WHAT THE EXERCISE ASKS -
Present every row below as a Markdown table with the columns No. and Line, numbering each non-blank line and skipping the blank ones.

MATERIALS PROVIDED -
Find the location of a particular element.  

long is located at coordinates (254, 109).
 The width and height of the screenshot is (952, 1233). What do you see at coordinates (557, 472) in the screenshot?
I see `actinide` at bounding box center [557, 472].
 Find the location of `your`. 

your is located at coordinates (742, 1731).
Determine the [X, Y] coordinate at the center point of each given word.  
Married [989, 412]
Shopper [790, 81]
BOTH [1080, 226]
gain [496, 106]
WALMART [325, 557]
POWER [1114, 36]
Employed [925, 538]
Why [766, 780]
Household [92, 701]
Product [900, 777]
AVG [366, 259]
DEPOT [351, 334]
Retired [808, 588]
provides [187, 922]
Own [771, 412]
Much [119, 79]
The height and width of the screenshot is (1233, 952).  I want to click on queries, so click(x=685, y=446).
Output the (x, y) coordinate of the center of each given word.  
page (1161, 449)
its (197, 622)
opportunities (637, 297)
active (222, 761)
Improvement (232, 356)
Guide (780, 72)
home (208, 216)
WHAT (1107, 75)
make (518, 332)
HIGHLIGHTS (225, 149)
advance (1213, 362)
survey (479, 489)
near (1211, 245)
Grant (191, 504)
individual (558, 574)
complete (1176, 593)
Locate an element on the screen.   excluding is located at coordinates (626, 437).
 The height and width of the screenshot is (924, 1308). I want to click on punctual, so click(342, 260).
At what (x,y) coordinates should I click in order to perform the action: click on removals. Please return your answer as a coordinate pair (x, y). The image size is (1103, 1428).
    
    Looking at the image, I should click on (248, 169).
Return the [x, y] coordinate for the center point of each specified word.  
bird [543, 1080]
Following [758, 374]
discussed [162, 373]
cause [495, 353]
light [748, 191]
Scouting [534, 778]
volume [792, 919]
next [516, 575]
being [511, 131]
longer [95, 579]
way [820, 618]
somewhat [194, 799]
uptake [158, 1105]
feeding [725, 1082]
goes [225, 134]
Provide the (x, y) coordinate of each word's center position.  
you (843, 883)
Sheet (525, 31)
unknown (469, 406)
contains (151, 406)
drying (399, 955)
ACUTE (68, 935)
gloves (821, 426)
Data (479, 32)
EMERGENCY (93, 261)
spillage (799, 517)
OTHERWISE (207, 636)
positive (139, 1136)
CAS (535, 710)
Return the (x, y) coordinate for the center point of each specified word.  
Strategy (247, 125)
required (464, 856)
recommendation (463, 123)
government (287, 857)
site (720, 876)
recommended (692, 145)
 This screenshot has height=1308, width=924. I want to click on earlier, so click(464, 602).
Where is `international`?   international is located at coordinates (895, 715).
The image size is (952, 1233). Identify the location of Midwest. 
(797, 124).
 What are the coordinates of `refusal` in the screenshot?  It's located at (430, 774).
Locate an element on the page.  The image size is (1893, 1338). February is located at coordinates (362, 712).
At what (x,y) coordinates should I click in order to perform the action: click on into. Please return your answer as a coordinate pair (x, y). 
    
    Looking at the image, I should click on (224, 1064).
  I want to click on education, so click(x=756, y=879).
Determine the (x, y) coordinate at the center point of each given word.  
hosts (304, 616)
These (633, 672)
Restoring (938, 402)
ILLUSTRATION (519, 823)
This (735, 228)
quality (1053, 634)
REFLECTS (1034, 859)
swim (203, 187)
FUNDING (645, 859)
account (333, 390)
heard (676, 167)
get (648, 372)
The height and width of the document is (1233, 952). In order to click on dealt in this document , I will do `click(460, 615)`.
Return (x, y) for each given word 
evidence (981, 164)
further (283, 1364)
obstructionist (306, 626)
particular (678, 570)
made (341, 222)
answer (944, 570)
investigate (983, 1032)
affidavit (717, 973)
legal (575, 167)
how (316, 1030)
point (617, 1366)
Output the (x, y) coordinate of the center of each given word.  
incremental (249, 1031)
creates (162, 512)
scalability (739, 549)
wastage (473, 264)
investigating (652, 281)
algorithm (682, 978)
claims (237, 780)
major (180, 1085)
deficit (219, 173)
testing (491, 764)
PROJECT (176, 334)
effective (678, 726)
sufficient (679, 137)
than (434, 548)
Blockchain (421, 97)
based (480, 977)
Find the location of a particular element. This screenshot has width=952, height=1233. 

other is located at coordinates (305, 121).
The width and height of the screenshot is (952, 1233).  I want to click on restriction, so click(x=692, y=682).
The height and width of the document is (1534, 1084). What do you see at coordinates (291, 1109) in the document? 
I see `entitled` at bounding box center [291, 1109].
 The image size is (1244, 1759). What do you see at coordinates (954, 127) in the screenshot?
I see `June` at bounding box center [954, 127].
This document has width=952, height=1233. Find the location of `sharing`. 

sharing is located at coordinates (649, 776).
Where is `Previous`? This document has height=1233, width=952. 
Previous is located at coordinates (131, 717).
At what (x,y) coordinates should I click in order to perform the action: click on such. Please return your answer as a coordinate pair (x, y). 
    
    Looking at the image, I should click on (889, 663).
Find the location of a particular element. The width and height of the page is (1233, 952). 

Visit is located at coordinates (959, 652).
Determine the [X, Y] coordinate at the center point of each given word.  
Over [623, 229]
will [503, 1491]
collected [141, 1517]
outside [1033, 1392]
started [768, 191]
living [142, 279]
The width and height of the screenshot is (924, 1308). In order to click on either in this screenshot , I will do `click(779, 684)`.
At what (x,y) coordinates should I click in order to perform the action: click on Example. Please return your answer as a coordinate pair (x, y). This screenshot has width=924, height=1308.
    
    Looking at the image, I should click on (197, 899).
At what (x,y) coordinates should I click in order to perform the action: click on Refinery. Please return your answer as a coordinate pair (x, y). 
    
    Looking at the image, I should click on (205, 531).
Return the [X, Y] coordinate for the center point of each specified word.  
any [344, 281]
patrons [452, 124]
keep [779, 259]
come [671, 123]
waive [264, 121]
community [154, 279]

OUTPUT OF THE EXERCISE -
| No. | Line |
|---|---|
| 1 | Find the location of a particular element.   |
| 2 | long is located at coordinates (254, 109). |
| 3 |  The width and height of the screenshot is (952, 1233). What do you see at coordinates (557, 472) in the screenshot? |
| 4 | I see `actinide` at bounding box center [557, 472]. |
| 5 |  Find the location of `your`.  |
| 6 | your is located at coordinates (742, 1731). |
| 7 | Determine the [X, Y] coordinate at the center point of each given word.   |
| 8 | Married [989, 412] |
| 9 | Shopper [790, 81] |
| 10 | BOTH [1080, 226] |
| 11 | gain [496, 106] |
| 12 | WALMART [325, 557] |
| 13 | POWER [1114, 36] |
| 14 | Employed [925, 538] |
| 15 | Why [766, 780] |
| 16 | Household [92, 701] |
| 17 | Product [900, 777] |
| 18 | AVG [366, 259] |
| 19 | DEPOT [351, 334] |
| 20 | Retired [808, 588] |
| 21 | provides [187, 922] |
| 22 | Own [771, 412] |
| 23 | Much [119, 79] |
| 24 | The height and width of the screenshot is (1233, 952).  I want to click on queries, so click(x=685, y=446). |
| 25 | Output the (x, y) coordinate of the center of each given word.   |
| 26 | page (1161, 449) |
| 27 | its (197, 622) |
| 28 | opportunities (637, 297) |
| 29 | active (222, 761) |
| 30 | Improvement (232, 356) |
| 31 | Guide (780, 72) |
| 32 | home (208, 216) |
| 33 | WHAT (1107, 75) |
| 34 | make (518, 332) |
| 35 | HIGHLIGHTS (225, 149) |
| 36 | advance (1213, 362) |
| 37 | survey (479, 489) |
| 38 | near (1211, 245) |
| 39 | Grant (191, 504) |
| 40 | individual (558, 574) |
| 41 | complete (1176, 593) |
| 42 | Locate an element on the screen.   excluding is located at coordinates (626, 437). |
| 43 |  The height and width of the screenshot is (924, 1308). I want to click on punctual, so click(342, 260). |
| 44 | At what (x,y) coordinates should I click in order to perform the action: click on removals. Please return your answer as a coordinate pair (x, y). The image size is (1103, 1428). |
| 45 |     Looking at the image, I should click on (248, 169). |
| 46 | Return the [x, y] coordinate for the center point of each specified word.   |
| 47 | bird [543, 1080] |
| 48 | Following [758, 374] |
| 49 | discussed [162, 373] |
| 50 | cause [495, 353] |
| 51 | light [748, 191] |
| 52 | Scouting [534, 778] |
| 53 | volume [792, 919] |
| 54 | next [516, 575] |
| 55 | being [511, 131] |
| 56 | longer [95, 579] |
| 57 | way [820, 618] |
| 58 | somewhat [194, 799] |
| 59 | uptake [158, 1105] |
| 60 | feeding [725, 1082] |
| 61 | goes [225, 134] |
| 62 | Provide the (x, y) coordinate of each word's center position.   |
| 63 | you (843, 883) |
| 64 | Sheet (525, 31) |
| 65 | unknown (469, 406) |
| 66 | contains (151, 406) |
| 67 | drying (399, 955) |
| 68 | ACUTE (68, 935) |
| 69 | gloves (821, 426) |
| 70 | Data (479, 32) |
| 71 | EMERGENCY (93, 261) |
| 72 | spillage (799, 517) |
| 73 | OTHERWISE (207, 636) |
| 74 | positive (139, 1136) |
| 75 | CAS (535, 710) |
| 76 | Return the (x, y) coordinate for the center point of each specified word.   |
| 77 | Strategy (247, 125) |
| 78 | required (464, 856) |
| 79 | recommendation (463, 123) |
| 80 | government (287, 857) |
| 81 | site (720, 876) |
| 82 | recommended (692, 145) |
| 83 |  This screenshot has height=1308, width=924. I want to click on earlier, so click(464, 602). |
| 84 | Where is `international`?   international is located at coordinates (895, 715). |
| 85 | The image size is (952, 1233). Identify the location of Midwest.  |
| 86 | (797, 124). |
| 87 |  What are the coordinates of `refusal` in the screenshot?  It's located at (430, 774). |
| 88 | Locate an element on the page.  The image size is (1893, 1338). February is located at coordinates (362, 712). |
| 89 | At what (x,y) coordinates should I click in order to perform the action: click on into. Please return your answer as a coordinate pair (x, y).  |
| 90 |     Looking at the image, I should click on (224, 1064). |
| 91 |   I want to click on education, so click(x=756, y=879). |
| 92 | Determine the (x, y) coordinate at the center point of each given word.   |
| 93 | hosts (304, 616) |
| 94 | These (633, 672) |
| 95 | Restoring (938, 402) |
| 96 | ILLUSTRATION (519, 823) |
| 97 | This (735, 228) |
| 98 | quality (1053, 634) |
| 99 | REFLECTS (1034, 859) |
| 100 | swim (203, 187) |
| 101 | FUNDING (645, 859) |
| 102 | account (333, 390) |
| 103 | heard (676, 167) |
| 104 | get (648, 372) |
| 105 | The height and width of the document is (1233, 952). In order to click on dealt in this document , I will do `click(460, 615)`. |
| 106 | Return (x, y) for each given word  |
| 107 | evidence (981, 164) |
| 108 | further (283, 1364) |
| 109 | obstructionist (306, 626) |
| 110 | particular (678, 570) |
| 111 | made (341, 222) |
| 112 | answer (944, 570) |
| 113 | investigate (983, 1032) |
| 114 | affidavit (717, 973) |
| 115 | legal (575, 167) |
| 116 | how (316, 1030) |
| 117 | point (617, 1366) |
| 118 | Output the (x, y) coordinate of the center of each given word.   |
| 119 | incremental (249, 1031) |
| 120 | creates (162, 512) |
| 121 | scalability (739, 549) |
| 122 | wastage (473, 264) |
| 123 | investigating (652, 281) |
| 124 | algorithm (682, 978) |
| 125 | claims (237, 780) |
| 126 | major (180, 1085) |
| 127 | deficit (219, 173) |
| 128 | testing (491, 764) |
| 129 | PROJECT (176, 334) |
| 130 | effective (678, 726) |
| 131 | sufficient (679, 137) |
| 132 | than (434, 548) |
| 133 | Blockchain (421, 97) |
| 134 | based (480, 977) |
| 135 | Find the location of a particular element. This screenshot has width=952, height=1233.  |
| 136 | other is located at coordinates (305, 121). |
| 137 | The width and height of the screenshot is (952, 1233).  I want to click on restriction, so click(x=692, y=682). |
| 138 | The height and width of the document is (1534, 1084). What do you see at coordinates (291, 1109) in the document?  |
| 139 | I see `entitled` at bounding box center [291, 1109]. |
| 140 |  The image size is (1244, 1759). What do you see at coordinates (954, 127) in the screenshot? |
| 141 | I see `June` at bounding box center [954, 127]. |
| 142 | This document has width=952, height=1233. Find the location of `sharing`.  |
| 143 | sharing is located at coordinates (649, 776). |
| 144 | Where is `Previous`? This document has height=1233, width=952.  |
| 145 | Previous is located at coordinates (131, 717). |
| 146 | At what (x,y) coordinates should I click in order to perform the action: click on such. Please return your answer as a coordinate pair (x, y).  |
| 147 |     Looking at the image, I should click on (889, 663). |
| 148 | Find the location of a particular element. The width and height of the page is (1233, 952).  |
| 149 | Visit is located at coordinates (959, 652). |
| 150 | Determine the [X, Y] coordinate at the center point of each given word.   |
| 151 | Over [623, 229] |
| 152 | will [503, 1491] |
| 153 | collected [141, 1517] |
| 154 | outside [1033, 1392] |
| 155 | started [768, 191] |
| 156 | living [142, 279] |
| 157 | The width and height of the screenshot is (924, 1308). In order to click on either in this screenshot , I will do `click(779, 684)`. |
| 158 | At what (x,y) coordinates should I click in order to perform the action: click on Example. Please return your answer as a coordinate pair (x, y). This screenshot has width=924, height=1308. |
| 159 |     Looking at the image, I should click on (197, 899). |
| 160 | At what (x,y) coordinates should I click in order to perform the action: click on Refinery. Please return your answer as a coordinate pair (x, y).  |
| 161 |     Looking at the image, I should click on (205, 531). |
| 162 | Return the [X, Y] coordinate for the center point of each specified word.   |
| 163 | any [344, 281] |
| 164 | patrons [452, 124] |
| 165 | keep [779, 259] |
| 166 | come [671, 123] |
| 167 | waive [264, 121] |
| 168 | community [154, 279] |